- **Problem**
Search the entries below for "menu" and copy each matching line.
============
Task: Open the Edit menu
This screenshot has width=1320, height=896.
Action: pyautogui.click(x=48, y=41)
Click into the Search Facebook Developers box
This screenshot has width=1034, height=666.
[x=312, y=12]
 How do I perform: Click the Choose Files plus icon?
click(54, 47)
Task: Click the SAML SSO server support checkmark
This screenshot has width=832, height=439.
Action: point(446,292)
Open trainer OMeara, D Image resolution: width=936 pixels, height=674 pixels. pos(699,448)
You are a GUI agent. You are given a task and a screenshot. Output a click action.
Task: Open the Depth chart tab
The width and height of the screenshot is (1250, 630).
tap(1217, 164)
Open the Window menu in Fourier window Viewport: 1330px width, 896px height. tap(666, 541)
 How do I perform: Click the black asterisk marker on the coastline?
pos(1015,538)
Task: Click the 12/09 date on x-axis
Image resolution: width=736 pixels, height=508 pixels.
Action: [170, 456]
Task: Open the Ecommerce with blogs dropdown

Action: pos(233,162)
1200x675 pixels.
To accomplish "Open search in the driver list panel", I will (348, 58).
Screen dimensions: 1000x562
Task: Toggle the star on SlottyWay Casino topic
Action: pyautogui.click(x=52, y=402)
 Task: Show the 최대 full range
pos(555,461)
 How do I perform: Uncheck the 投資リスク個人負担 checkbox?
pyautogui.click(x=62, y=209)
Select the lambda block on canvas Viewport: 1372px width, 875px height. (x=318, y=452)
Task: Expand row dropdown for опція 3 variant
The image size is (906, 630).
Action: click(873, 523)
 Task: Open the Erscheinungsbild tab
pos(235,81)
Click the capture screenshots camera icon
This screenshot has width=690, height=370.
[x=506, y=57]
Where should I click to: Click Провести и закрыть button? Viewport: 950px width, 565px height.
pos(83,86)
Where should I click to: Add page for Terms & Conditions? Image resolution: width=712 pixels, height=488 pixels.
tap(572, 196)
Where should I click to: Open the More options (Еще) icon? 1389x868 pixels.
============
- **The completed task**
Task: Open the Edit menu
Open the Window menu in Fourier window Viewport: 1330px width, 896px height. tap(666, 541)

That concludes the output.